The Court understood what the majority does not: that an antitrust complaint is often too tempting to pass up. It provides a tantalizing weapon for parties whose business endeavors are going badly. The term “conspiracy” is bound to stoke paranoia, and to kindle an effort to pin on others the blame for business failures of one’s own. The treble damages awards of antitrust actions are a further temptation for floundering companies armed with the knowledge that defendants would rather settle than face the prospect of such damages, especially with the attendant high litigation costs. See Twombly, 550 U.S. at 558-59, 127 S.Ct. 1955. Twombly sought to reduce these dangers in language of no moment to the majority: “It is only by taking care to require allegations that reach the level suggesting conspiracy that we can hope to avoid the potentially enormous expense of discovery....” Id. at 559, 127 S.Ct. 1955. So much for that hope: the majority just loads it on.

II.

A.

With its inverted version of Twombly, the majority allows plaintiffs to contort normal marketplace behavior into a potential antitrust violation. Even by the ma-' jority’s diluted pleading standard, however, SD3’s group boycott claim fails as its complaint plainly alleges wm-parallel conduct. The majority bases its contrary conclusion on an expansive definition of parallel conduct focused solely on a perceived uniformity of ends without regard to dissimilarity of means. The majority observes: “The similar or uniform actions alleged are obvious: none of the defendants ultimately took a license or otherwise implemented SawStop’s technology.” Ante at 427. The defendants’ vastly “different courses of action” are seen as part of some grand scheme to conceal the underlying conspiracy. Ante at 427. By that logic, the majority would find parallel conduct as long as defendants all allegedly reached the same end — not adopting a product — regardless of how the dealings between plaintiffs and defendants proceeded or fell apart.
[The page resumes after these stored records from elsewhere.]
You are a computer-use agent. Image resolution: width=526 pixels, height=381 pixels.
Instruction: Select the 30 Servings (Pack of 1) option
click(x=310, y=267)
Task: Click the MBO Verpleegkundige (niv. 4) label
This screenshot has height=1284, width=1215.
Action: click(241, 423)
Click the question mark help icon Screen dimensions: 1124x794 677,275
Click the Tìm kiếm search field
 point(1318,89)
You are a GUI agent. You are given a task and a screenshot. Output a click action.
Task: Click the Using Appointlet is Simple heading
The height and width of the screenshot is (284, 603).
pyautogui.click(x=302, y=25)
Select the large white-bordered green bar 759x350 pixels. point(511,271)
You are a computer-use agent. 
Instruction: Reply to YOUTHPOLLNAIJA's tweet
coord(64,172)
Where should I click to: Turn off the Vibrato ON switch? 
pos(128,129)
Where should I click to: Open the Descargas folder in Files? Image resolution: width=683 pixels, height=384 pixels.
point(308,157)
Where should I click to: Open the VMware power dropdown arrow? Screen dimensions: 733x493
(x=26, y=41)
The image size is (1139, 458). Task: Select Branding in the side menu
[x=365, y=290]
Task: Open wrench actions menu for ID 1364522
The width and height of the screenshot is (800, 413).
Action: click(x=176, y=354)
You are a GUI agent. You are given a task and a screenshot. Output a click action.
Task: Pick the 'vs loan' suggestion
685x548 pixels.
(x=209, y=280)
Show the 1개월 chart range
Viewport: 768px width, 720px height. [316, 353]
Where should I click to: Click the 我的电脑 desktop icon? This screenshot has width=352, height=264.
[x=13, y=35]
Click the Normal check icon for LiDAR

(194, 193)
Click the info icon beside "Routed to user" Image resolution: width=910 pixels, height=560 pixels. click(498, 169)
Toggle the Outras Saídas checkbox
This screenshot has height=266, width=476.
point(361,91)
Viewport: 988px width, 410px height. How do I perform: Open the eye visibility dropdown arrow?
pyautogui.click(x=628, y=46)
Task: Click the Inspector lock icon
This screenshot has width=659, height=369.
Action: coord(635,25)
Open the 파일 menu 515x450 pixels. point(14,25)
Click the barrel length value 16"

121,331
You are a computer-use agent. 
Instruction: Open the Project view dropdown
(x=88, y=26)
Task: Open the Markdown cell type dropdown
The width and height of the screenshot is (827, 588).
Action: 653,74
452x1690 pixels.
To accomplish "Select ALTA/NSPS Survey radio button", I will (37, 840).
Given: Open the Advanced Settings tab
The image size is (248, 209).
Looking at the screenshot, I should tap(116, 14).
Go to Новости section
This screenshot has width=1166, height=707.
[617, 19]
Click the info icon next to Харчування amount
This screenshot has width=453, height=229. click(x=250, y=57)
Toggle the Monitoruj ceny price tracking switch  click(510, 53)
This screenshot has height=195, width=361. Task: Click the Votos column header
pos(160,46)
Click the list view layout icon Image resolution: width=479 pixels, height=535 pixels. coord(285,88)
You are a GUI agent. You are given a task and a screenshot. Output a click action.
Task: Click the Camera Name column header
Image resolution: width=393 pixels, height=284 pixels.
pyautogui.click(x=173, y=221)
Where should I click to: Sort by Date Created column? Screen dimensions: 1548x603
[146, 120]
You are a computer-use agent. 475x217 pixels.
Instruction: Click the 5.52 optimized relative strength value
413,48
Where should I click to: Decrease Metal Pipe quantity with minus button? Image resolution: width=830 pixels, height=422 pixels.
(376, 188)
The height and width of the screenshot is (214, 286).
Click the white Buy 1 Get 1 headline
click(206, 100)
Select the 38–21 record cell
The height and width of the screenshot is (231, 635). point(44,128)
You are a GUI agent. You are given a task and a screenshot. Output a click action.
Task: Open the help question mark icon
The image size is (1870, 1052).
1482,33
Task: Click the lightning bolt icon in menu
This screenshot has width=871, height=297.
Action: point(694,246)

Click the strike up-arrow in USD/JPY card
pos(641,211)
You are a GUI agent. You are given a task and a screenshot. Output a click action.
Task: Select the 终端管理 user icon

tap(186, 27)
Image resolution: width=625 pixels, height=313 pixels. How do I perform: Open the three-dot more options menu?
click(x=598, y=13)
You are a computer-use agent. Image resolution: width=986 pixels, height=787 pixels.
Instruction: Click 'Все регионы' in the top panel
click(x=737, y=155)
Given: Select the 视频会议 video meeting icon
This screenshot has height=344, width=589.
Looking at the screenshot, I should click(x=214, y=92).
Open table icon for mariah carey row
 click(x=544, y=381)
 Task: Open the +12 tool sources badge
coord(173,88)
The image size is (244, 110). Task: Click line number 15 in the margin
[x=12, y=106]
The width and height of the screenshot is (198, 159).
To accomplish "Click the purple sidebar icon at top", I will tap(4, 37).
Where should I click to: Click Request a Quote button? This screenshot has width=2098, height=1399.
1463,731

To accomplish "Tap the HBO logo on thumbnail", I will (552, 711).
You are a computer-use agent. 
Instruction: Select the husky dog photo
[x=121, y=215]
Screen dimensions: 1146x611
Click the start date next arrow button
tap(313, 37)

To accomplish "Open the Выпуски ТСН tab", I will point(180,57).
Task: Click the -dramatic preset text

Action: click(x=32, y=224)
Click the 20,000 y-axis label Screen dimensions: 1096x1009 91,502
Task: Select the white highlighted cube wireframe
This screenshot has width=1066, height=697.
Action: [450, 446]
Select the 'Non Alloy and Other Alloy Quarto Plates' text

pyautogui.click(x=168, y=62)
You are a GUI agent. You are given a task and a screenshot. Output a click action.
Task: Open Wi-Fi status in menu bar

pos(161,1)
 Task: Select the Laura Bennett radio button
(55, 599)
Such an ends-based focus misses the entire point of Twombly, which is to determine whether allegedly anticompetitive conduct “stems from independent decision or from an agreement, tacit or express.” Twombly, 550 U.S. at 553, 127 S.Ct. 1955 (citation omitted). If defendants act in parallel whenever they arrive at the same general end or outcome, then parallel conduct will embrace independent but identical business decisions borne by market forces — precisely the conduct that Twom-bly excluded from antitrust liability. In distinguishing horizontal conspiracies from *449innocuous coincidences, the means matter. That competitors travelled divergent paths to the same end reflects the absence, not the presence, of illicit coordination or agreement.

Certainly, direct evidence of a collusive end would amount to a plausible Section 1 claim. See American Chiropractic Ass’n v. Trigon Healthcare, Inc., 367 F.3d 212, 226 (4th Cir.2004) (“Direct evidence in antitrust cases is explicit and requires no inferences to establish the proposition or conclusion being asserted.”). By contrast, when plaintiffs rely on circumstantial evidence of conspiracy, as in Twombly and the case at hand, the ends-based approach carries an unacceptably high risk of finding parallel conduct in wildly disparate behaviors motivated by independent economic concerns. With its over-inclusive sweep, the majority erodes the long-recognized right of one party not to deal with another. Monsanto Co. v. Spray-Rite Service Corp., 465 U.S. 752, 761, 104 S.Ct. 1464, 79 L.Ed.2d 775 (1984). As long as competitors respond in the same way to an unappealing offer or product, a business’s refusal to deal now becomes part of parallel conduct potentially triggering antitrust liability.

The assumption running throughout the complaint is that SawStop was the only product anyone could have thought of adopting. No other business decision could have been reasonable. Therefore, defendants’ rejection of SawStop must have been part of a group boycott. Case closed. We are not told exactly why SD3’s product was demonstrably superior to other competing products in terms of cost effectiveness and safety, such that only one business decision, with respect to it was conceivable. The naked assumption of its irresistible appeal and inevitable adoption operates in a comparative vacuum. But defendants faced comparative decisions. They had to weigh options. The majority’s ready acceptance of SD3’s unsupported superiority assumption is part of the fallacy of its ends-based perspective, namely that any ultimate refusal to adopt is nothing more than one more instance of parallel behavior.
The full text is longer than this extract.